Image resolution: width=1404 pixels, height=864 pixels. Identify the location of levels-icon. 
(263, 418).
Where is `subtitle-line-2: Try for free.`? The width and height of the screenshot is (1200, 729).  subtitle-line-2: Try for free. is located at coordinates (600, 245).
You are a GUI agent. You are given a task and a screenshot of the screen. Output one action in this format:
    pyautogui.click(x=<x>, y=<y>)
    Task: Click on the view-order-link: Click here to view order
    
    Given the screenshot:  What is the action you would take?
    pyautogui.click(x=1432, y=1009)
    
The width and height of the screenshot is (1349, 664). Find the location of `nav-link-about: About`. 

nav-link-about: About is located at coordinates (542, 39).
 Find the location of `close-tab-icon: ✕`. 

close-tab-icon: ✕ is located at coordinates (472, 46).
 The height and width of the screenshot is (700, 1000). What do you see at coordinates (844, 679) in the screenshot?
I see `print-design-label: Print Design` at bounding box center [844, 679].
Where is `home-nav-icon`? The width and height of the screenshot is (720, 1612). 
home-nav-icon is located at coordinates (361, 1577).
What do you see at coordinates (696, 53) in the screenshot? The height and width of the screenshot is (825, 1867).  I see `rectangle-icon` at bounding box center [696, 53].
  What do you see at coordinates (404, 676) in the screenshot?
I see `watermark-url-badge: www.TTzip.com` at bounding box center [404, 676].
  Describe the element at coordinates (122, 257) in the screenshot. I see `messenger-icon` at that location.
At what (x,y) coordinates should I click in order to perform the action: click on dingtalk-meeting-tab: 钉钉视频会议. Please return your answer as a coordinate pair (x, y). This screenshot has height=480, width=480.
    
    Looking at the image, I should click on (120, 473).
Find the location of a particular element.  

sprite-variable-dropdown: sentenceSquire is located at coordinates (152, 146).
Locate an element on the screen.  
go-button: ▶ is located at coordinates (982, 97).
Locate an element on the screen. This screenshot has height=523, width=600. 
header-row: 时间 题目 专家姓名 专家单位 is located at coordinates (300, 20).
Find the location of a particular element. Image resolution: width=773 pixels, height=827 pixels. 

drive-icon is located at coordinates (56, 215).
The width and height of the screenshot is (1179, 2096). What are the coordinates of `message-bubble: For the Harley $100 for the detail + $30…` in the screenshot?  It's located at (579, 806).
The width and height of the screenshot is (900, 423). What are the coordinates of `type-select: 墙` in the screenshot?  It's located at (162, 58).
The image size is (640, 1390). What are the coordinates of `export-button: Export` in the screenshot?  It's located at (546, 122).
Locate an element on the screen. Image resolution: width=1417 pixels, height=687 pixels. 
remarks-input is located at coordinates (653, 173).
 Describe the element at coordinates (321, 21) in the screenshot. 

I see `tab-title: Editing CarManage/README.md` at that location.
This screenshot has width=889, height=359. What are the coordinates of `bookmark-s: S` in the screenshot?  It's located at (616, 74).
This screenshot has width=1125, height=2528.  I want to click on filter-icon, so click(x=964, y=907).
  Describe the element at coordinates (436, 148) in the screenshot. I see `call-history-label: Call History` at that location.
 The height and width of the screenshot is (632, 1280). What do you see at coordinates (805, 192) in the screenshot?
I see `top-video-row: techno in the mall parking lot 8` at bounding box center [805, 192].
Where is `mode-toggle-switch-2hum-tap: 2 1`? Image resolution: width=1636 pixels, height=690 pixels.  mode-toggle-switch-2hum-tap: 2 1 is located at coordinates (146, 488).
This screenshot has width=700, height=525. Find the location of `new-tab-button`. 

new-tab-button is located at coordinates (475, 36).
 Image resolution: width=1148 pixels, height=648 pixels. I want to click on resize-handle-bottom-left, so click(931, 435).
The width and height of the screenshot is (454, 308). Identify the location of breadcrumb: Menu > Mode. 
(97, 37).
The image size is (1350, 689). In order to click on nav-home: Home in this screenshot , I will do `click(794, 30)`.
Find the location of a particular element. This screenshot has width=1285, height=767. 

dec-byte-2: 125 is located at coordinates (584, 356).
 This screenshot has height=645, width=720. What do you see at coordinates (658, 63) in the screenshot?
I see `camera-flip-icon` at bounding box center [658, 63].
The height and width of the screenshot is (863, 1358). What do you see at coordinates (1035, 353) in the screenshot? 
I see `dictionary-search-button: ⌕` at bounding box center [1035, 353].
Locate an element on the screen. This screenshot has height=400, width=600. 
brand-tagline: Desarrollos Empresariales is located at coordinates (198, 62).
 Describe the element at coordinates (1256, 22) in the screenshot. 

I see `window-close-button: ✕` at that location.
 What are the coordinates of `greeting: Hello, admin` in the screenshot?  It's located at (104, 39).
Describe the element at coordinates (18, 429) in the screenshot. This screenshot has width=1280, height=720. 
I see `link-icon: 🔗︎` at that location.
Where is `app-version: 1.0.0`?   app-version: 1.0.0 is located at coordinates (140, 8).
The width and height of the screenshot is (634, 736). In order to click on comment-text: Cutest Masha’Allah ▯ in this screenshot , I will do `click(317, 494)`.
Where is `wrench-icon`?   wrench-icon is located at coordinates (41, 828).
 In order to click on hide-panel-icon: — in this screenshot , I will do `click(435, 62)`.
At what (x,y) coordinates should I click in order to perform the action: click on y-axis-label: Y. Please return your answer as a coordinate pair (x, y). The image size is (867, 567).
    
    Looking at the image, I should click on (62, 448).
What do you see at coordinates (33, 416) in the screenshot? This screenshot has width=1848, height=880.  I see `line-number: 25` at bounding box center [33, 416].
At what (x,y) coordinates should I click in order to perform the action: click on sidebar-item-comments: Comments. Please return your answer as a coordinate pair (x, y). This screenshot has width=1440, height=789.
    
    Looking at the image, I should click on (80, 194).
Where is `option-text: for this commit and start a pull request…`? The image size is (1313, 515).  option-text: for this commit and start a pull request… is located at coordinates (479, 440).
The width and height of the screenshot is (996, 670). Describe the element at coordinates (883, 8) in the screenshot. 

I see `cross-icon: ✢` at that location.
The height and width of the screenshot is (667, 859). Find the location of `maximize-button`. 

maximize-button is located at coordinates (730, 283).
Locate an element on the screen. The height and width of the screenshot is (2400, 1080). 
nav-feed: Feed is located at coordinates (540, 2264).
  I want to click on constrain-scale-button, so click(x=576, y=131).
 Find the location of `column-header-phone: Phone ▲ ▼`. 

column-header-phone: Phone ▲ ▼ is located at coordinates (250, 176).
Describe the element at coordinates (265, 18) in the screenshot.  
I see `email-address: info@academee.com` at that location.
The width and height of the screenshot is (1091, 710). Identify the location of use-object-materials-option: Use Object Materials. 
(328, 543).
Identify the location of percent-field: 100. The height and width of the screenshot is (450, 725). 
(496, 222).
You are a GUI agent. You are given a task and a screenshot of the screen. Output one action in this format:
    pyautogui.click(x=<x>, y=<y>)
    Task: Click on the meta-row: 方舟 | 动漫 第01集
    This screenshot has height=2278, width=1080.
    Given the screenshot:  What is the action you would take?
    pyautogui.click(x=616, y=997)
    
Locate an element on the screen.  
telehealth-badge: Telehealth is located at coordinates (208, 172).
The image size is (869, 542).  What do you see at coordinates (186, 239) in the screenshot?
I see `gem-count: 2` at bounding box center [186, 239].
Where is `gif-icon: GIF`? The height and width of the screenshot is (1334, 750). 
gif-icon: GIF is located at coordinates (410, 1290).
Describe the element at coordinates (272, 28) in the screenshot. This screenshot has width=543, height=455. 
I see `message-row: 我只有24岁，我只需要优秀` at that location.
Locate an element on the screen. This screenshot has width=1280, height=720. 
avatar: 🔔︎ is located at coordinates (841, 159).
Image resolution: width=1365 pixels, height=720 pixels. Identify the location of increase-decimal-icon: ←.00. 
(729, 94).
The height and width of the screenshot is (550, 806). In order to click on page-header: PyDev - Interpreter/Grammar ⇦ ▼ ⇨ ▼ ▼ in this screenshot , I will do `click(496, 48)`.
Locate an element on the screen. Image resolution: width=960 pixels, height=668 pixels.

++++++

YOUR OBJECTIVE: Copy the lines of the records above word for word, from the line containing "Find the location of a particular element. Image" through the line containing "The image size is (1350, 689).", including both of those lines.

TASK SOLUTION:
Find the location of a particular element. Image resolution: width=773 pixels, height=827 pixels. 

drive-icon is located at coordinates (56, 215).
The width and height of the screenshot is (1179, 2096). What are the coordinates of `message-bubble: For the Harley $100 for the detail + $30…` in the screenshot?  It's located at (579, 806).
The width and height of the screenshot is (900, 423). What are the coordinates of `type-select: 墙` in the screenshot?  It's located at (162, 58).
The image size is (640, 1390). What are the coordinates of `export-button: Export` in the screenshot?  It's located at (546, 122).
Locate an element on the screen. Image resolution: width=1417 pixels, height=687 pixels. 
remarks-input is located at coordinates (653, 173).
 Describe the element at coordinates (321, 21) in the screenshot. 

I see `tab-title: Editing CarManage/README.md` at that location.
This screenshot has width=889, height=359. What are the coordinates of `bookmark-s: S` in the screenshot?  It's located at (616, 74).
This screenshot has width=1125, height=2528.  I want to click on filter-icon, so click(x=964, y=907).
  Describe the element at coordinates (436, 148) in the screenshot. I see `call-history-label: Call History` at that location.
 The height and width of the screenshot is (632, 1280). What do you see at coordinates (805, 192) in the screenshot?
I see `top-video-row: techno in the mall parking lot 8` at bounding box center [805, 192].
Where is `mode-toggle-switch-2hum-tap: 2 1`? Image resolution: width=1636 pixels, height=690 pixels.  mode-toggle-switch-2hum-tap: 2 1 is located at coordinates (146, 488).
This screenshot has width=700, height=525. Find the location of `new-tab-button`. 

new-tab-button is located at coordinates (475, 36).
 Image resolution: width=1148 pixels, height=648 pixels. I want to click on resize-handle-bottom-left, so click(931, 435).
The width and height of the screenshot is (454, 308). Identify the location of breadcrumb: Menu > Mode. 
(97, 37).
The image size is (1350, 689). In order to click on nav-home: Home in this screenshot , I will do `click(794, 30)`.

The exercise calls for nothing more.